Luiz Roberto dos Santos, o Moita, depôs na CPI da Merenda, na Assembleia Legislativa. Foto: Renato S. Cerqueira/Futura Press/Folhapress

Ex-chefe de gabinete da Casa Civil do governo paulista investigado na operação Alba Branca, que apura desvios na merenda escolar, Luiz Roberto dos Santos, o Moita, depôs ontem (5) à CPI da Merenda, na Assembleia Legislativa. Disse que devolverá ao erário os valores que, de boa-fé, recebeu acima do teto do funcionalismo em 2015, se o governo assim determinar.

Como a Folha de S.Paulo mostrou ontem, Moita ganhou acima do teto de março a setembro de 2015, quando era chefe de gabinete, e foi dispensado pelo governo, em agosto deste ano, de repor a quantia indevida. Moita deixou a Casa Civil em janeiro, um dia antes de a Alba Branca ser deflagrada pela Polícia Civil. Hoje, atua na CPTM (estatal de trens).

O teto para servidores do Executivo é R$ 21.631. A gestão Geraldo Alckmin (PSDB) não informou quanto Moita recebeu a mais. O governo afirmou que o processo que o dispensou de devolver os valores “está sendo revisto”.
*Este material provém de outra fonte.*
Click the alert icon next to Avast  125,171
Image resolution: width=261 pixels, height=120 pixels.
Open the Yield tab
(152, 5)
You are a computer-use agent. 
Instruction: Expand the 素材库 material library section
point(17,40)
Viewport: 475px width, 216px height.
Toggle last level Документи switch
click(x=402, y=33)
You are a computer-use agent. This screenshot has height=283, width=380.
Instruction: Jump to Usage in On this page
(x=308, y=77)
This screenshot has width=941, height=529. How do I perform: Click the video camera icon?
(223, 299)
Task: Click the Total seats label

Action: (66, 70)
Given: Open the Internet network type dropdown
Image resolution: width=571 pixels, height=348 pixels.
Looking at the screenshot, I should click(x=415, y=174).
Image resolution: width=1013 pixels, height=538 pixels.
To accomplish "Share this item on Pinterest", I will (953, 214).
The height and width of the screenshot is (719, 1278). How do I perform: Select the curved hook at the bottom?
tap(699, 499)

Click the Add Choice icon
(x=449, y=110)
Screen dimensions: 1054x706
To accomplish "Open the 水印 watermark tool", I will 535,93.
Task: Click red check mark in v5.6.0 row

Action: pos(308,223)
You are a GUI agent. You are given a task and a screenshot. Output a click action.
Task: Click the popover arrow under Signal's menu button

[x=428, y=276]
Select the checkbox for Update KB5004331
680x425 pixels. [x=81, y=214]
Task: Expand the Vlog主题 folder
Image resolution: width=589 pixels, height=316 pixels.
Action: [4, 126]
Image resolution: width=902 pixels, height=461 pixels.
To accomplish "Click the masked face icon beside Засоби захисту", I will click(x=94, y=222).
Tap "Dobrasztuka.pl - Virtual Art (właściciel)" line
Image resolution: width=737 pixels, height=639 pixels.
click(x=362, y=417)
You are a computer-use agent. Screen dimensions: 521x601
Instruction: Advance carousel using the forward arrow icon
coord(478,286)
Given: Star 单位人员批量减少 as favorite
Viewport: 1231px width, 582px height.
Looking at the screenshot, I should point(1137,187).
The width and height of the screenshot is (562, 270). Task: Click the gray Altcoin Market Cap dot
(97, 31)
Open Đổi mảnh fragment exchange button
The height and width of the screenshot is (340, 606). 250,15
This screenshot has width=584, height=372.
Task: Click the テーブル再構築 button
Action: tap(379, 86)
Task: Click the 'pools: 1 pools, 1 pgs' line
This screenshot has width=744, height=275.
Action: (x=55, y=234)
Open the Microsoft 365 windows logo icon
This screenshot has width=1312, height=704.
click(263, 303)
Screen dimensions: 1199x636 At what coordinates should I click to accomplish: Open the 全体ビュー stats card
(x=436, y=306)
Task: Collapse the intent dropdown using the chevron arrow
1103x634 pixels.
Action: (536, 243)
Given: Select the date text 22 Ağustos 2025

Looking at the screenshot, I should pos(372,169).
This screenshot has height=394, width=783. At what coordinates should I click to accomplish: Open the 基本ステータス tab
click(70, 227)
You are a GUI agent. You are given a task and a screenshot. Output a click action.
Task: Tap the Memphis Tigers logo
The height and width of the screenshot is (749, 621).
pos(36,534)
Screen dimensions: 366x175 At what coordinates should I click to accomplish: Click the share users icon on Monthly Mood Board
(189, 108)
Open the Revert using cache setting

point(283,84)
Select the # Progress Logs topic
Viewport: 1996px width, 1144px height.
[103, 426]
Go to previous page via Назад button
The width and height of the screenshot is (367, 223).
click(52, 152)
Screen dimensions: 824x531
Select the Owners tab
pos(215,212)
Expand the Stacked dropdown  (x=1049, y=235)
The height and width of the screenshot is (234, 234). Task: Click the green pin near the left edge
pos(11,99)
Segundo a Alba Branca, Moita foi flagrado em um grampo orientando a Coaf -cooperativa suspeita de fraudar licitações e pagar propinas- sobre um contrato com a Secretaria Estadual da Educação para fornecer suco de laranja a escolas da rede. À CPI afirmou que seu contato com a Coaf foi apenas institucional, em razão do cargo que ocupava, e negou ter recebido vantagens.

Outro membro do governo que depôs aos deputados foi Fernando Padula, ex-chefe de gabinete da Secretaria da Educação que foi citado por Moita no grampo. Padula negou conhecer a Coaf ou qualquer um de seus membros.

Para Padula, que é filiado ao PSDB, o caso da merenda em São Paulo foi amplificado pela imprensa para fazer contraponto aos escândalos do PT em nível nacional.